Long-Term Kinetics of Immunologic Components and Neurological Deficits in Rats Following Repetitive Mild Traumatic Brain Injury

BACKGROUND: Despite growing awareness of repetitive mild traumatic brain injury (rmTBI), understanding of the involvement of long-term kinetics of immunologic components in the central and peripheral immune system took part remains incomplete. The present study aimed to provide a quantitative assay for certain immune system parameters in rmTBI rats. MATERIAL/METHODS: Neurological functions were assessed by modified Neurological Severity Score (mNSS) and Morris Water Maze (MWM), immunologic components from brain and peripheral blood were analyzed by flow cytometry (FCM), and concentrations of inflammatory cytokines, including tumor necrosis factor (TNF)-α, interleukin (IL)-6, and IL-10 were measure by enzyme-linked immunosorbent assay (ELISA). RESULTS: Neurological functions of rmTBI rats were seriously impaired.
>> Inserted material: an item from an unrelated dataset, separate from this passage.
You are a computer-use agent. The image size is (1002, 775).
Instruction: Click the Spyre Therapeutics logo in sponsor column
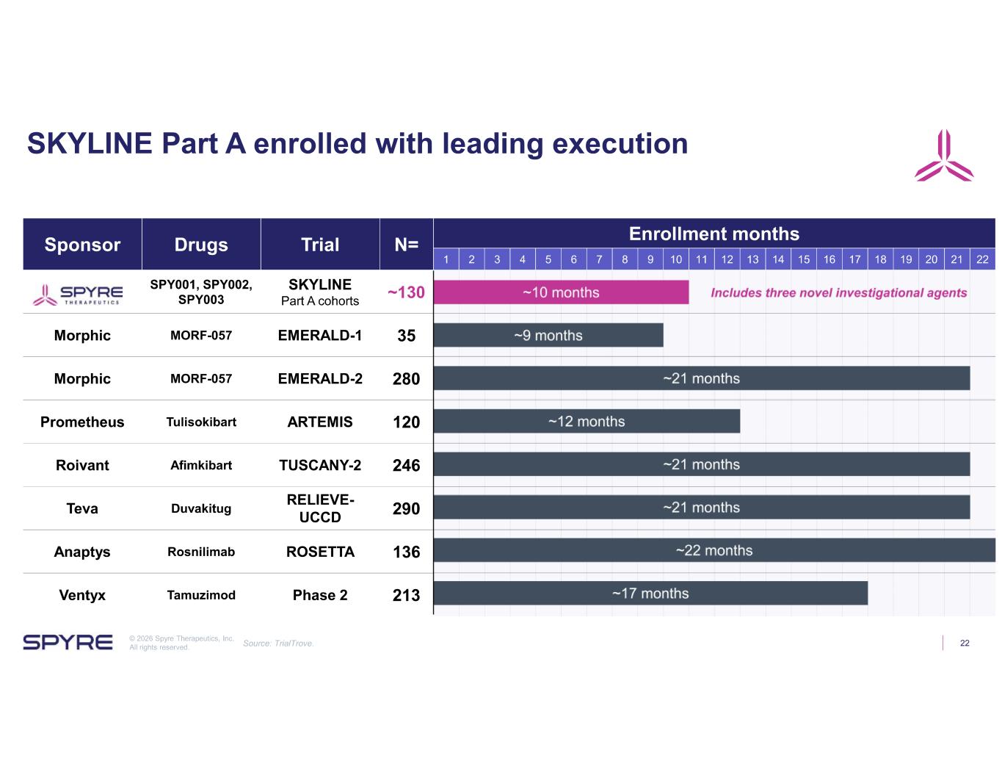78,294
In the brain, T cells were up-regulated and peaked at week 1. The percentage of CD4(+) T cells decreased from week 1 to week 4, while CD8(+) T cells notably decreased at week 1, then increased until week 4. The infiltration proportion of Treg cells was reduced at week 1 and peaked at week 2. CD86(+)/CD11b(+) M1 peaked at week 4 and CD206(+)/CD11b(+) M2 rose at week 1. IL-6/IL-10 showed a similar pattern, whose rise corresponded to the decrease in TNF-α at week 2 after rmTBI. FCM demonstrated peripheral immune dysfunction after rmTBI. CONCLUSIONS: mNSS and MWM demonstrated neuronal deficits in rmTBI rats, and central and peripheral immune systems were implicated in the pathophysiological processes of rmTBI. Long-term immune response may play dual roles in injury and repair of rmTBI.